African countries: Burkina Faso, Mali and Senegal. These three development leaders each

have a specific area of expertise: development and improvement of women's skills, microfinance

and management of natural resources. Together, they decided to pool their experience

and incorporate these skills into a joint program: “a woman, a credit, a tree”. Thus a feasibility study was undertaken in 2008 and Aliniha was created in 2009, in three regions:

Gaoua in Burkina Faso, Kayes in Mali and Tambacounda in Senegal.

For three years

starting, Aliniha's three founders – Burkinabe Ini Damien, Malian Alou Keita

and Franco-Senegalese Jean Goepp – tested the implementation of this project. In 2012, a decision was made to turn this

combination of skills and experiences that is Aliniha into a

proper international structure. Thus on 22 March 2012, Aliniha International wasestablished.

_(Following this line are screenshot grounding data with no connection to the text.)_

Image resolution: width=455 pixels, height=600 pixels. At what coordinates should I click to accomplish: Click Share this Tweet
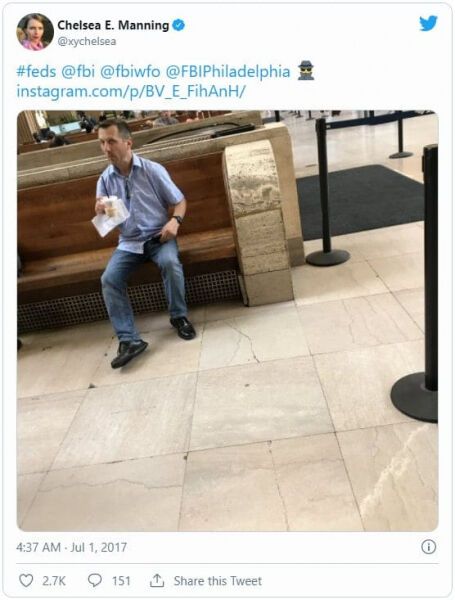(x=218, y=581)
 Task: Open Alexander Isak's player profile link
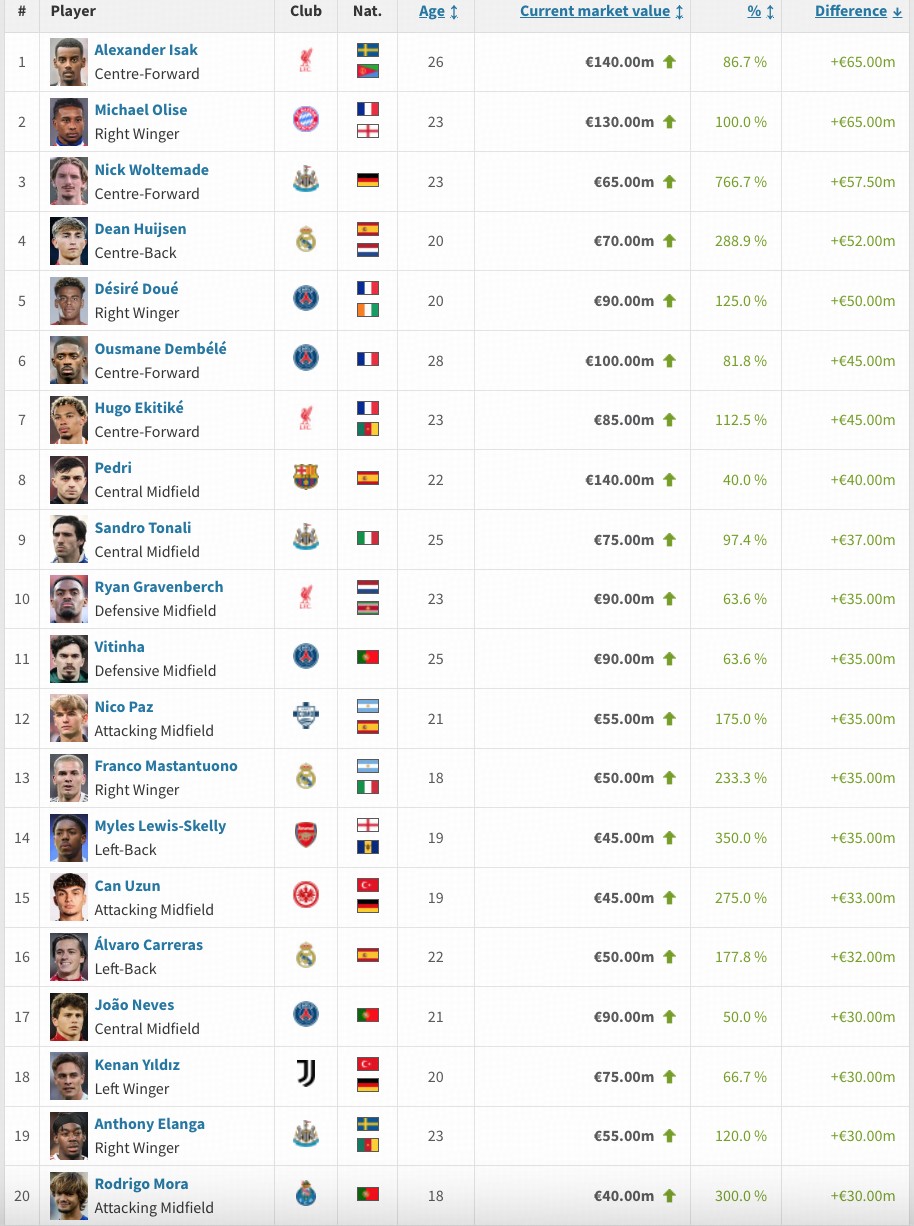[146, 50]
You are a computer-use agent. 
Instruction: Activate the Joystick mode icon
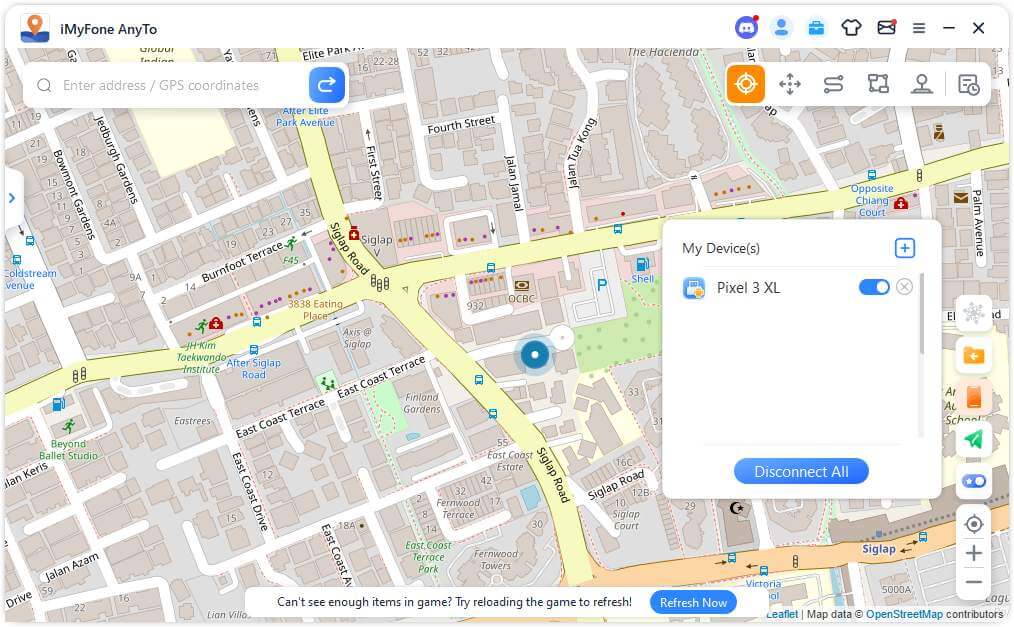pyautogui.click(x=922, y=84)
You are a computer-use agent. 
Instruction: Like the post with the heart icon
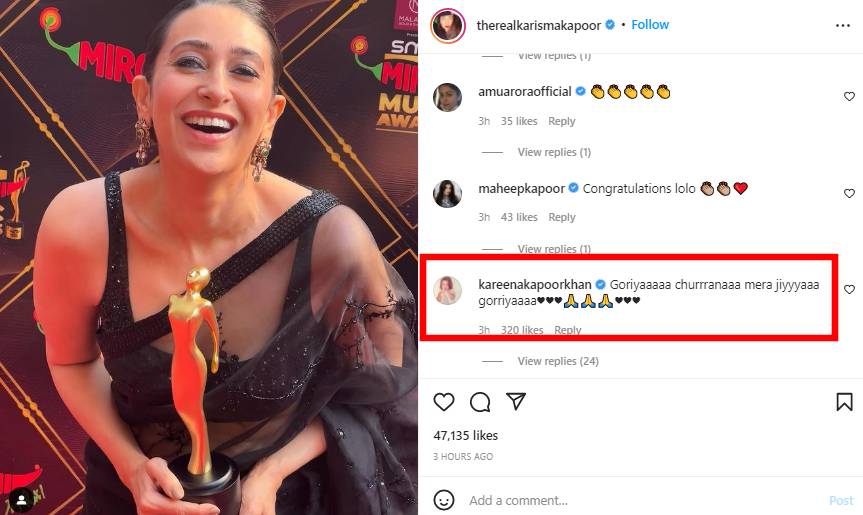pyautogui.click(x=444, y=402)
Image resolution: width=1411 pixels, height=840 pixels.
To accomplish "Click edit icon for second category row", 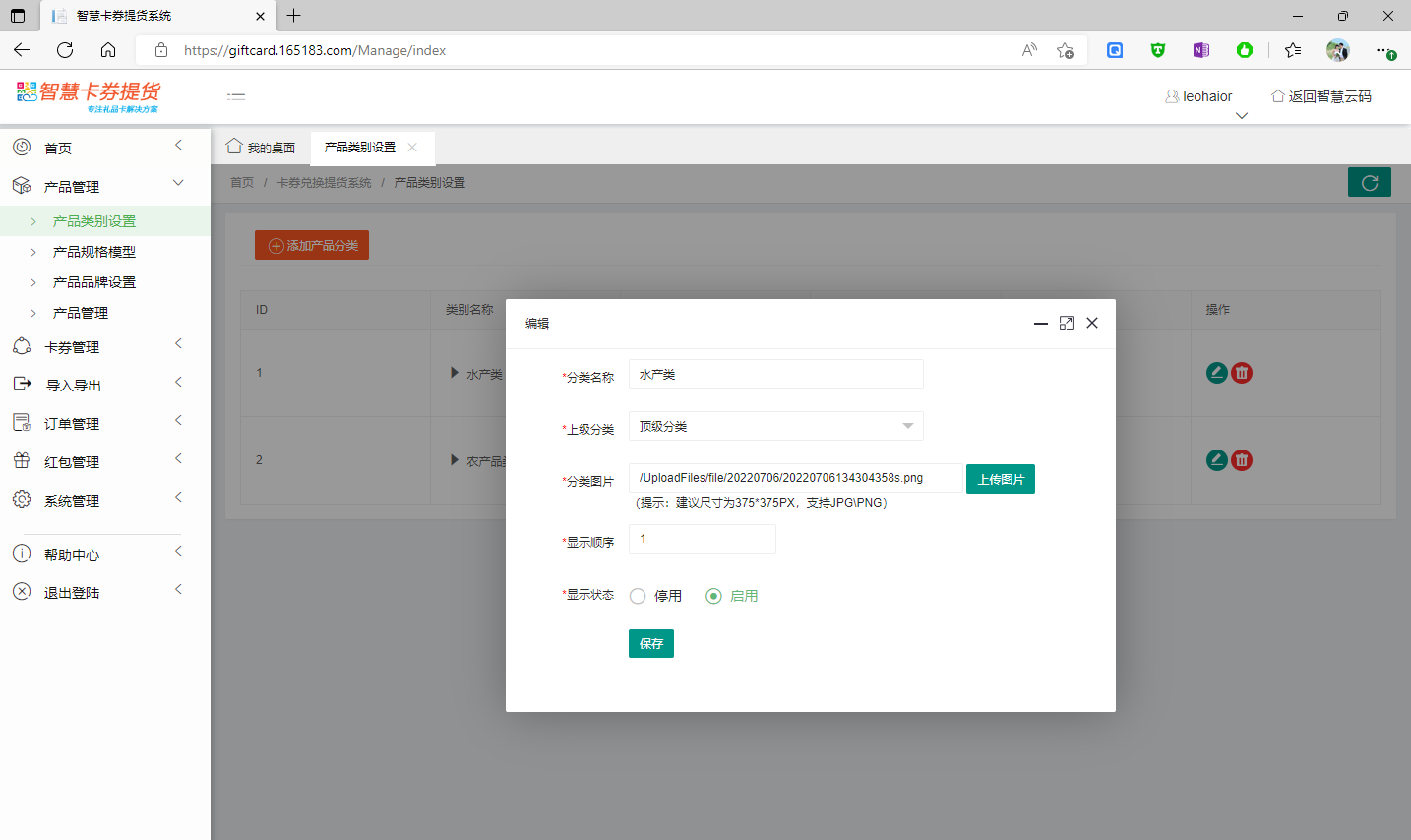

Institutionalizing the program makes it possible to formalize the practices and ensure they can spread more widely.

Comment by Priyanka on April 12, 2013 at 11:18am

hi yennenga, do these women have an form of financial assistance at the moment? what kind of crafts are they producing? 

Comment by ALEJANDRO BALANZO on April 12, 2013 at 11:08am

Thanks Yenenga! Really nice!

I think it would also help if we know about the network you are working with: its history, its turning points, its aims and challenges..

Comment by Nancy White on April 12, 2013 at 3:57am

Wow, I am, as they say here in the States, "blown away" by your work, Yennenga. Fantastic! This is great for helping us get a sense of you and your work. I'll wait a day or two to see if there are other general questions, then we can jump into the questions! Thank you for this opportunity to really get a look inside your practice. 

Comment by J. Yennenga KOMPAORE on April 12, 2013 at 1:18am

My work in West Africa :

ok. I'll try to go straight to the point.

I am from Burkina Faso, where I live. From 2001 to 2004 I worked for an NGO in rural areas in the eastern part of Burkina. My work consisted in making interwiews with farmer with a voice recorder. Then I translated that material to create written and audio content for farmers organization. In 2006, I founded "Performances", a small news and knowledge lab to help rural (agric) organizations to create their own contents for experience sharing. From 2006 to 2011, I've tryed many experiments in data collecting : interviews - focus groups - writing worshops. Content sharing and brodcasting is still a big problem. i've also made some experiments there : Questions & answers service - mobile library - rural radios - talking books. 

 The biggest challenge  is to find a business model to make my work sustainable. We are now 5 persons trying to earn our living by working for Performances. Unbelievable!! So It has to become more and more professionnal and experiments have to be completed by succesful processes !

Some months ago, for the first time, A rural women leaders' network (Aliniha) asked me to help design and monitor a KM strategy. The reason : capitalize the existing expertize within the network (about 6,000 women in Burkina Faso, mali and Senegal) and create content for the local facilitators.

 As said before, my aim is to make my presence, as KM&O  irrelevant after two/three years. So the network members would be autonomous in KM, maybe with an external coaching from time to time. And I can multiply the networks and organizations I work for, spreading waht I learn as I am circulating from one organization to the other.

 

I'm a true autodidact in the work I do. That is why, having insights and thoughts / advices / assistance from you has highest value.

 

 

 

 

 

Comment by Nancy White on April 11, 2013 at 8:41pm

Fabulous, Yennenga. Why don't you tell us a bit more about your work in West Africa. How did you get into this? What have been some key turning points?

Comment by J. Yennenga KOMPAORE on April 11, 2013 at 8:27pm

Hi ! I've made it to this Comment wall!! Cant' believe it....

Nancy, I'm happy to have general conversation with you about my context.

Comment by Nancy White on April 11, 2013 at 8:01pm

Jaap and Alejandro, welcome! We aren't quite formally ready to start, but you know KM4Dev -- informal rules. So welcome. I've asked Yennenga if she can have a bit of a general conversation with us to learn a bit more about her context before we start diving into the questions! And to let others "arrive!"